Colleague is starting their savings from scratch. Colleague is in their late-20's to early 30's.

Colleague has previously expressed keeping their core portfolio simple, containing at most 2-3 core funds. These would include a total market fund, a fixed-income fund, and something else. Hopefully, Colleague sticks with this.

Now, Colleague and I have previously reviewed various Vanguard funds, one such being Wellington. Wellington's attraction stems from its built-in equity to fixed-income ratio (roughly 60/40), its value tilt, a factor which has commanded a return premium over the years, its proven ability to ride out the most recent bear market, 2000-2002, without significant value decreases, its high dividend rate for investors interested in and income fund, its classification as a balanced fund, and, most importantly, its extremely low expense ratio, practically unheard of for being an active-managed mutual fund.

Wellington sounds like it *might* be for an aggressive retiree due to its aggressive value tilt, equity allocation, while providing income in the form of dividends.

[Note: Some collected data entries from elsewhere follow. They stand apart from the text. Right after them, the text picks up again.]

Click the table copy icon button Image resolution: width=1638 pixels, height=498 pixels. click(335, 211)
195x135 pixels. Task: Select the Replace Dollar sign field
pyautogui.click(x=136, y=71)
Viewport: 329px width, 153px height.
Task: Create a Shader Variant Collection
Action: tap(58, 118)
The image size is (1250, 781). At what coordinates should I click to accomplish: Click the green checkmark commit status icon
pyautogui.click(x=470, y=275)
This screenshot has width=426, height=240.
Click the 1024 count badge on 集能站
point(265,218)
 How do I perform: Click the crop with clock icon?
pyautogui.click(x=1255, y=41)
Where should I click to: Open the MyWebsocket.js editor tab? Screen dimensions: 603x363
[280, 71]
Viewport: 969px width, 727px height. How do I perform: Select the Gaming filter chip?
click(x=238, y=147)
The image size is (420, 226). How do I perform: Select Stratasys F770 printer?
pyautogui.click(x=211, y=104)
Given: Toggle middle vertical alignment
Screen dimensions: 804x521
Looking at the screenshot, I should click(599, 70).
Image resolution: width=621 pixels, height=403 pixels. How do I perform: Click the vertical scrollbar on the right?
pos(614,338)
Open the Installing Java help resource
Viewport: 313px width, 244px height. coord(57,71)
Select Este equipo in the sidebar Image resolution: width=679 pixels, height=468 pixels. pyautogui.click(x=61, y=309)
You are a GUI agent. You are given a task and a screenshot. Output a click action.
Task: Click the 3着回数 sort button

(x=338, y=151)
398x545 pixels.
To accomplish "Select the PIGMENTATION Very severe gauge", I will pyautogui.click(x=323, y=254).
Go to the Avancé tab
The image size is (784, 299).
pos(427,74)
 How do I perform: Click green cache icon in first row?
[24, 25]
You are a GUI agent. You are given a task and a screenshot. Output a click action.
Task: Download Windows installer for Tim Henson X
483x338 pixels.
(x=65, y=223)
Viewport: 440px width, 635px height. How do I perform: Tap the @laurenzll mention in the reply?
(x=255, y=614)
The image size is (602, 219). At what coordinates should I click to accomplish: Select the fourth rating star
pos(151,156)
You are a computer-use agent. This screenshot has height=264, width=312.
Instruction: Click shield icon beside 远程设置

If someone *only* owned a Total Market fund in their portfolio, they're viewed as very young, with many years of life and career (which will mean a long series of contributions ahead of them), and very aggressive, without the need for dividends.

I had the Retiree Portfolio often discussed in this blog temporarily park a significant portion of assets in the Wellington fund when I was unable to expeditiously define the asset allocation because of the following characteristics: its one-stop solution, its AA mix, its blend, along with its superior handling of market downturns.

A hypothetical 50/50 mix of Total Market fund / Wellington would exhibit the following characteristics:

Stock Style Diversification

31 31 20
5 4 4
2 2 2


0 100 0
0 0 0
0 0 0

Considering this mix, the only issue I see is that the portfolio's equity portion seems tilted towards large-cap with little exposure to mid and small-cap positions for an early saver. Also, there doesn't seem to be much diversification with the fixed-income portion: it's 100% intermediate-term. However, everything else seems OK: it's balanced, it's blended, and the fixed-income durations don't go beyond intermediate-terms.

So, not a bad mix, depending on an individual's needs and goals.